Before I offer my answer, I’m going to ask you to do something that the moral theologian Stanley Hauerwas challenged us to do. Remember that you are a Christian first. An American only second.
So the question before us is this: How do we as the Body of Christ honor the victims of war’s appalling destruction?
We remember God’s Dream, and we live our lives in determined, unrelenting pursuit of and devotion to that dream. Only that dream can redeem suffering, sorrow, and death.
We will beat our swords into plowshares and our spears into pruning hooks. (Isaiah 2:4) We are the Body of the Prince of Peace.
This is a challenge for us, the world’s largest exporter of weapons. We export more machines of war than the second, third, and fourth place countries combined: Russia, China, and France.
In our pursuit of peace, we remember the biblical vision that peace is justice, not merely the cessation of hostilities.
We are certainly each responsible for our actions. Accountable to God and accountable to each other.
But we are also responsible for the well-being of our neighbor. Too frequently we Americans focus on individual freedom and yet forget that God also created us to live together in mutual support as family, as children of God.
When God asked Cain about his brother Abel’s whereabouts, Cain asked, “Am I my brother’s keeper?” This did not go well for Cain. And we should not expect our refusal to be our brother’s or sister’s keeper to go well for us, either.
Jesus himself said that whatever we do to the needy, the helpless, the oppressed, and the marginalized we do to him. We are our siblings’ keeper. Our own well-being is bound forever to the well-being of everyone. That’s what it means to love our neighbor as ourself.
And so, let’s look at how our siblings are doing. Their condition will help guide us in the pursuit of God’s Dream, the divine vision of peace and justice.

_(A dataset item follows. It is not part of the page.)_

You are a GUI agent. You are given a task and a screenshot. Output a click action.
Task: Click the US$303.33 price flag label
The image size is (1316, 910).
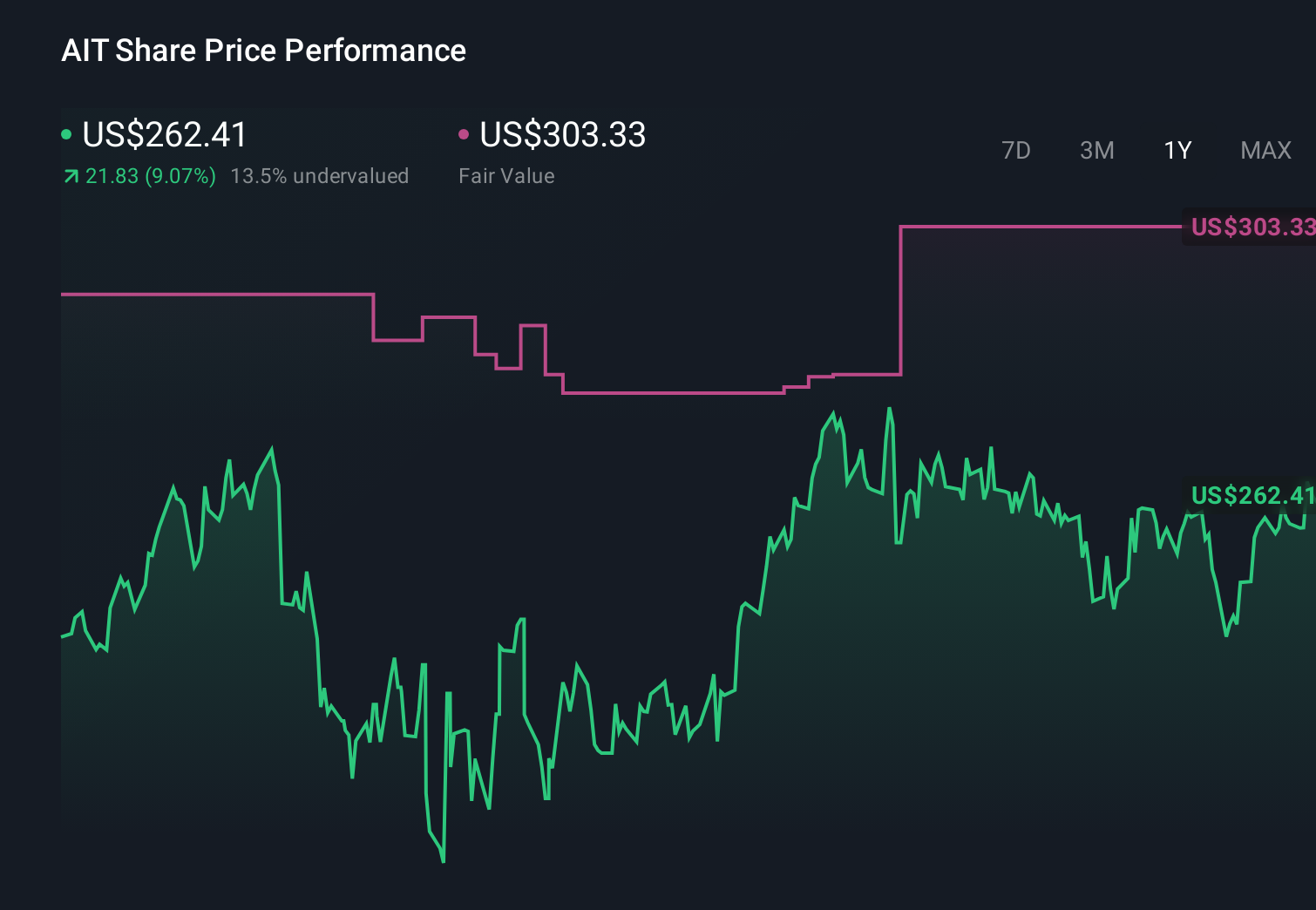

The United Ways of Louisiana produced what is called The Alice Report: Asset Limited, Income Constrained, Employed. In other words, they studied how hardworking, fully employed people are doing across Louisiana.

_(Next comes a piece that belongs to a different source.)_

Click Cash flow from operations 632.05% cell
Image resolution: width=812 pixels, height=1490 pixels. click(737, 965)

Forty percent of working households struggle to afford housing, food, childcare, health care, and transportation.
These are working people whose wages are so low that they cannot reliably access the basic necessities of modern life.
That’s 695,719 households on the verge of falling through the cracks. They are cashiers and auto mechanics. Landscapers and bank tellers. Child care workers and librarians. Food service personnel and bank tellers.

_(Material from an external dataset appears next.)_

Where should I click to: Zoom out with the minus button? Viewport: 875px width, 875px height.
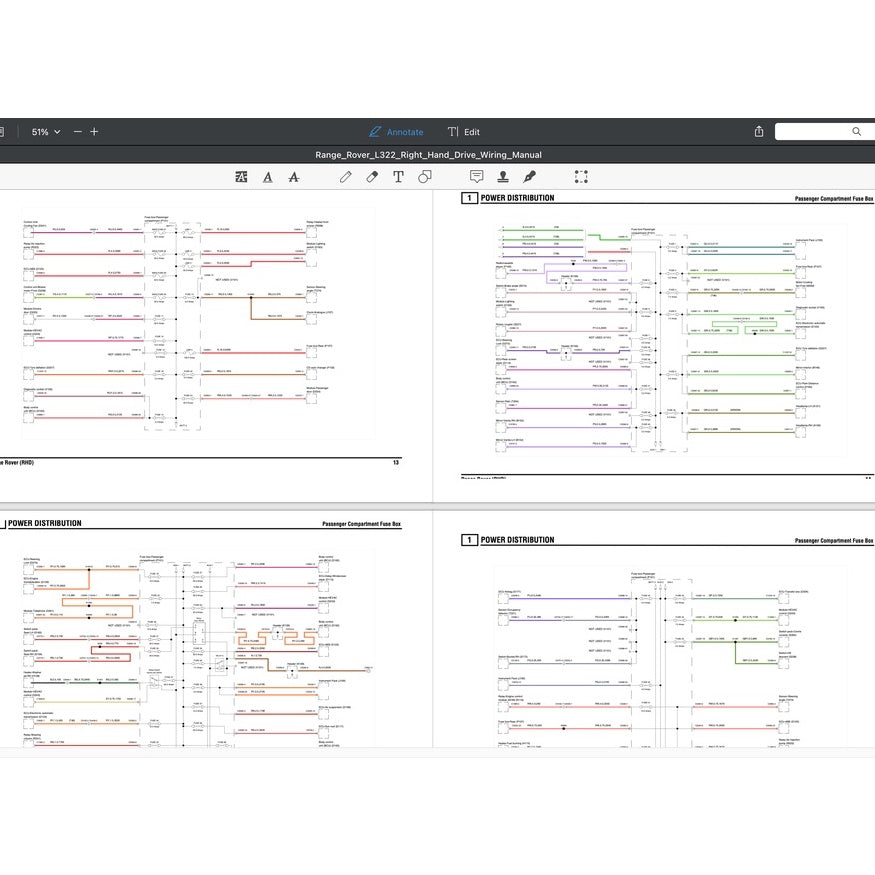(x=78, y=132)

These men and women struggle to make ends meet. They dream of making a better life for their families. But they are one illness or one car repair or one harsh storm from eviction and homelessness.
To borrow a phrase from our Presiding Bishop Michael Curry, when so many work so hard and yet face perpetual deprivation, God’s dream is beginning to fade into our nightmare. As one commentator put it, we know that our economic system is deeply flawed when a maker of coats cannot afford to buy a coat for herself or her children.
As the Body of Christ, we can insist that work—every kind of work—brings dignity with it. Work should provide for a decent living for workers and for their families.
Proper education, secure housing, adequate nutrition, and reliable healthcare are not luxuries. They are what is due to those who have worked hard.
As the children of God, we owe these necessities to our disabled, handicapped, aged, and infirm brothers and sisters. When our holy siblings are temporarily down on their luck, we owe them a hand up so that they can get back on their feet. And when we find that our social and economic and political systems have erected walls that prevent any group from thriving, we must tear those walls down.
We honor those who have fallen in wartime by seeking to shape this world in accordance with God’s Dream of peace and justice. We honor combatants and civilians. We honor friend and foe.
In Jesus Christ, God raises up what has been cast down. And we are the Body of Christ. We are his hands and his feet. And through our hands Jesus is making a New Heaven and a New Earth. That is the fitting monument to all who have suffered and fallen to the unspeakable violence of war.